** Opening Dataset entries block **

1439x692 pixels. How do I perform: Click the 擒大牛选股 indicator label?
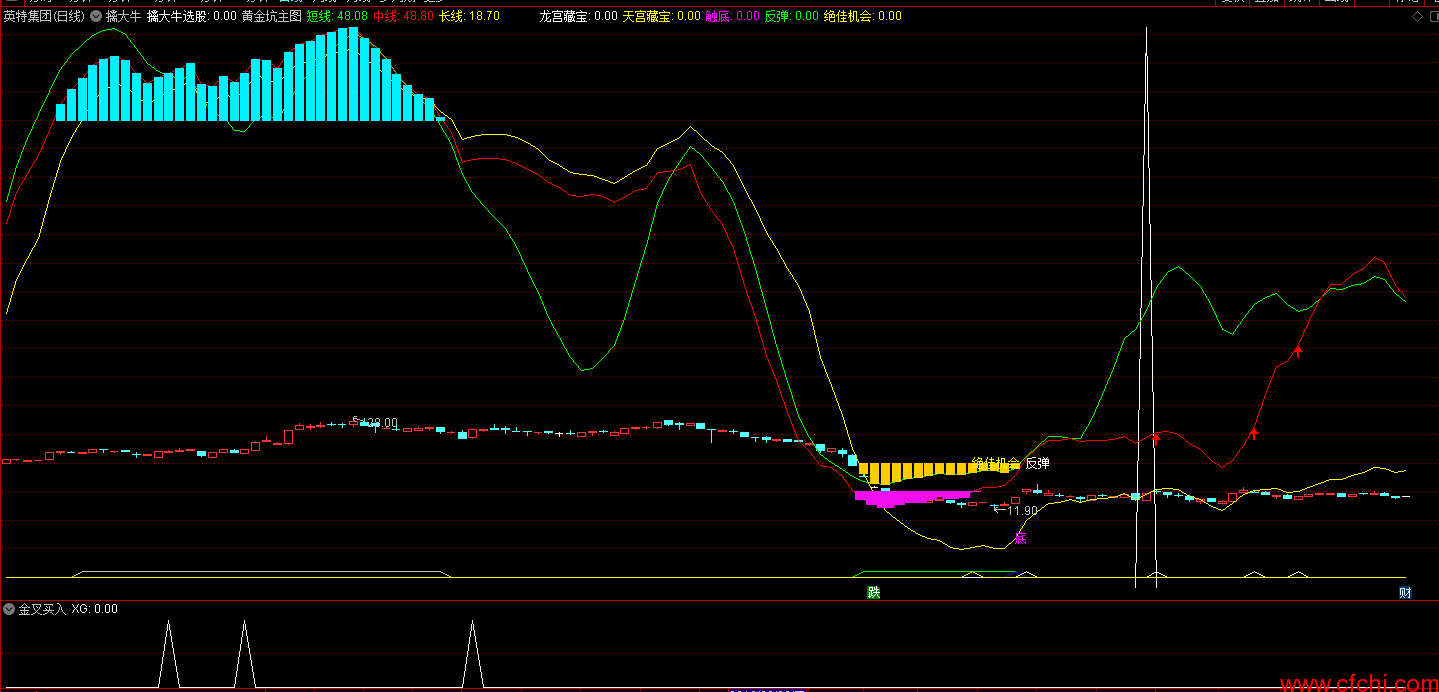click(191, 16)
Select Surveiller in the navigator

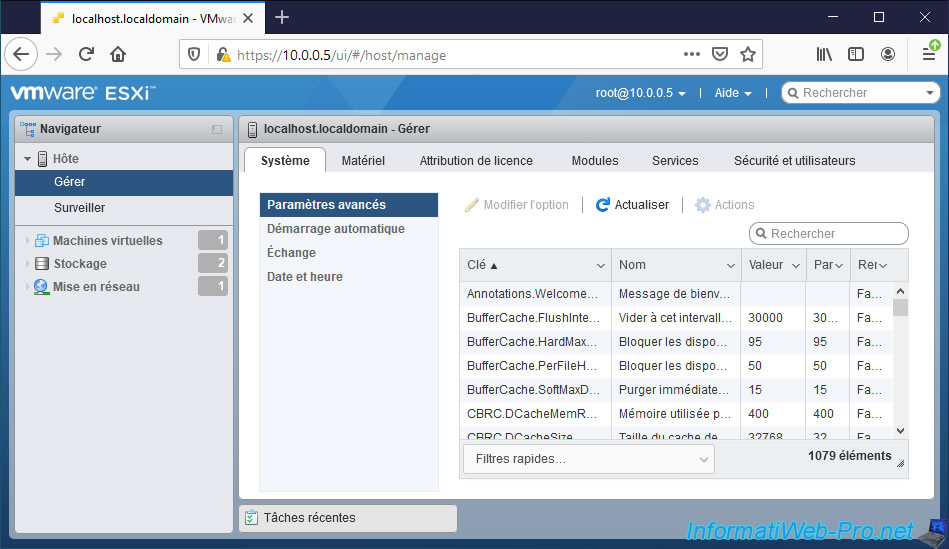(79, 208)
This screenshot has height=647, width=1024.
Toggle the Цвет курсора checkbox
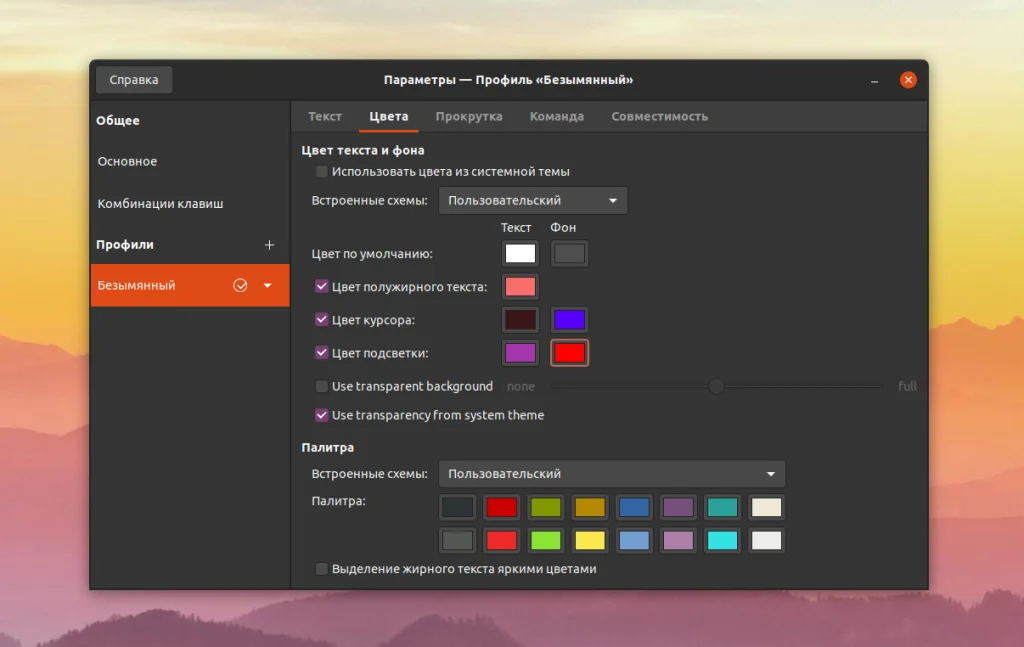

** Closing Dataset entries block **

**The task:** Copy every record exactly; no pictures.

**Expected answer:**
1439x692 pixels. How do I perform: Click the 擒大牛选股 indicator label?
click(191, 16)
Select Surveiller in the navigator

(79, 208)
This screenshot has height=647, width=1024.
Toggle the Цвет курсора checkbox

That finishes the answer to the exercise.